Despite all that preparation, Winslet is candid about the toll the part took on her.
“I would wake up with a racing heart, in the middle of the night,” Winslet said. “It was like this feeling of stop, go, stop, go, being ready to run. Being ready to strap into the white-knuckle ride. This constant adrenaline-fueled state that found myself in, that was not very nice, and not very comfortable at all.”
“Wonder Wheel” wrapped in November 2016, but Winslet is still reeling from the experience of being Ginny. (She shot the physically taxing “Mountain Between Us” immediately afterward, and while she remembers it as “a great adventure,” she also said that “playing Ginny was like climbing 50 mountains”).
“I’m still not very good, actually, at letting characters go.

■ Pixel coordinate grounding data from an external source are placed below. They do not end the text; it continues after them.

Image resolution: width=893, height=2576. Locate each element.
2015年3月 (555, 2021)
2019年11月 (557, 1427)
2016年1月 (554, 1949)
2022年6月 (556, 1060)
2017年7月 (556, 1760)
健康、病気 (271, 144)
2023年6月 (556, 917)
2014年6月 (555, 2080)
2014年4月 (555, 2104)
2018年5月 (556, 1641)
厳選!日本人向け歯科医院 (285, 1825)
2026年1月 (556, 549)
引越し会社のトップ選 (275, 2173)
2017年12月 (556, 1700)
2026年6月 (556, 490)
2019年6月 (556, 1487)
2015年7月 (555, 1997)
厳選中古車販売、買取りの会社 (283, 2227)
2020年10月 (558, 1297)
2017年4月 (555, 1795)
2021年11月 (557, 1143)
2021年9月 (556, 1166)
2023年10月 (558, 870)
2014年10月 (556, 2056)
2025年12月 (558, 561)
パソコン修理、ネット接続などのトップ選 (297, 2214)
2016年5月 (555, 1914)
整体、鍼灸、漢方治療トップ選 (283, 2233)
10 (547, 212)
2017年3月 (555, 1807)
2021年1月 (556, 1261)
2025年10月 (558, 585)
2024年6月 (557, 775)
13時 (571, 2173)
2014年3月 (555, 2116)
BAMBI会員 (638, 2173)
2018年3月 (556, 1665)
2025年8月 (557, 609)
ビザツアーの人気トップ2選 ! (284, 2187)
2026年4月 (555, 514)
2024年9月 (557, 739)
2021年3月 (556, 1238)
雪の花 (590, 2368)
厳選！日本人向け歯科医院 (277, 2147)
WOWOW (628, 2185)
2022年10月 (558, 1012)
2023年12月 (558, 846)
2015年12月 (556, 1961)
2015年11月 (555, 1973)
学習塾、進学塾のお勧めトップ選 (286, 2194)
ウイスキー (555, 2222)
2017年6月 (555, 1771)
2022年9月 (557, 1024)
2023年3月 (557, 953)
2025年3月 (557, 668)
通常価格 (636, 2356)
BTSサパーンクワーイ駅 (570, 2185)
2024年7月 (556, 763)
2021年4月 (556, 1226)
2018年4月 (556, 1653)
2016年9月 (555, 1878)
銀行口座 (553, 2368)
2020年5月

I’m not,” she said when asked how she feels about Ginny now. “I look at photographs of myself, immediately after that shoot… and I just look horrific. I just look like a different person. Shellshocked or something, at having come out the other side of playing such a gigantic, all-consuming character.”
On her final day of filming, Winslet wrapped while standing underneath the eponymous boardwalk ride on the shore of Coney Island, and she remembers nearly collapsing under the weight of what she’d just completed, almost taking out script supervisor Diane Dwyer along the way.
“I was standing there, and she comes over, and she goes, ‘You’re done.’ She gives me this huge hug, and she goes, ‘Oh, my darling. Let her go,'” Winslet said. “And I thought, Oh, I could have collapsed. I literally could have. It was as though I had to keep my legs steady underneath me, for the whole of that shoot.”
And, she adds, she wouldn’t have had it any other way.
“It’s an actor’s dream, that feeling,” she said. “What you hope for. You want to feel as though you’ve done absolutely everything you could to try to make that character yours.”
“Wonder Wheel” will be in limited release on Friday, December 1.